Approximately 900,000 people were killed in the violence and millions were displaced.
After the end of the Cold War and the lifiting of racial segregation in South Africa, Renamo and Frelimo signed the Rome peace treaty in 1992.
As Frelimo had abandoned the one-party state, Dhlakama boasted that he was the “father of democracy" in Mozambique. But Renamo's share of the vote continued to decline.
"I think the very important reason is that the Renamo party has never managed to build real inner-party democracy," says development consultant Rainer Trump.
Renamo was more focused on eliminating its competitor, a new party, Movimento Democrático de Moçambique (MDM ).
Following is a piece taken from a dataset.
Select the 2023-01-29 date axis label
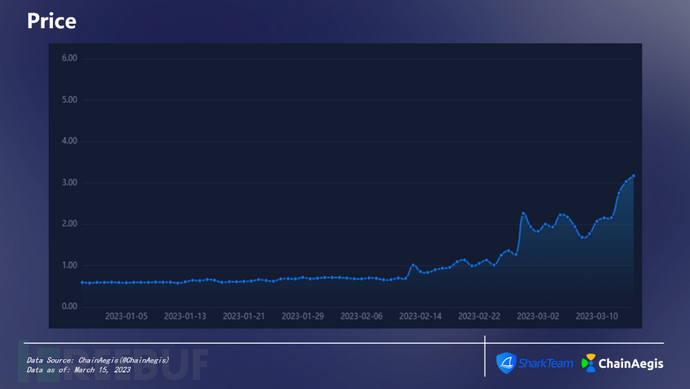690x389 pixels. pos(303,316)
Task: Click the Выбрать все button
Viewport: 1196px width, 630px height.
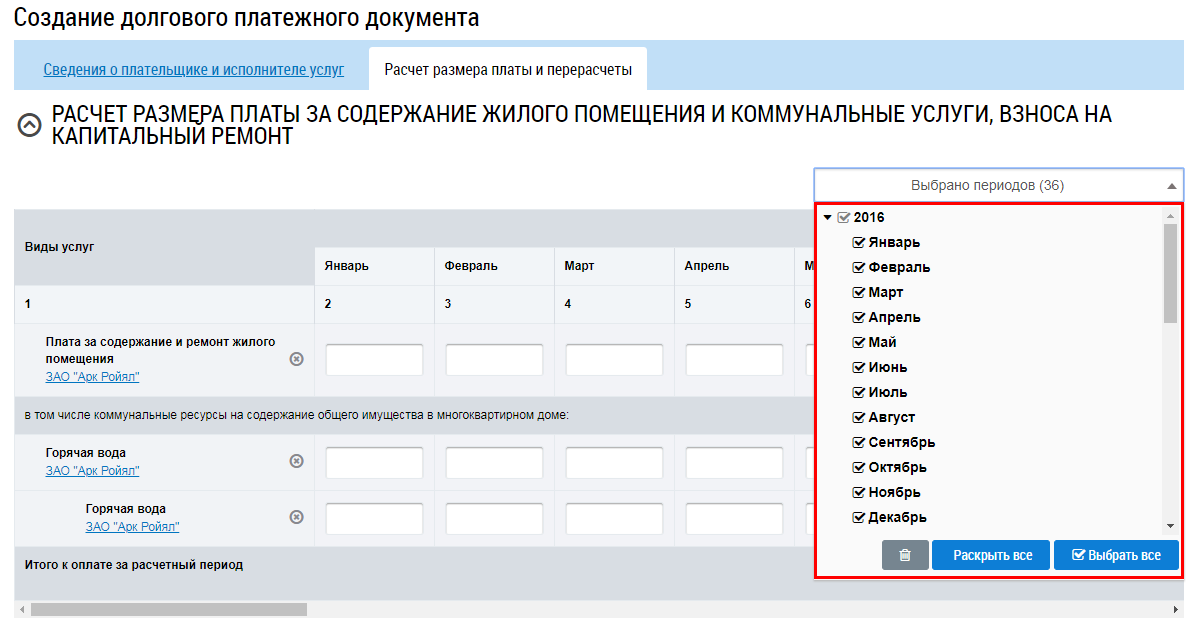Action: coord(1116,555)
Another problem was that Renamo had repeatedly lost important political figures.
"They had no desire to engage in maneuvering in which at the end of the day Afonso Dhlakama always made the decisions, often without consulting others," Trump said.
Struggle against Frelimo dominance
One of the main criticisms lodged by Dhlakama in recent years was the dominance of Frelimo and its President Armando Guebuza in government and business.
“If you ask me what I would do if I were president of this country, then I would reform state institutions," said Dhlakama. "We must separate institutions from the ruling party. You cannot call it a democratic country if the state institutions are intertwined with the ruling party. "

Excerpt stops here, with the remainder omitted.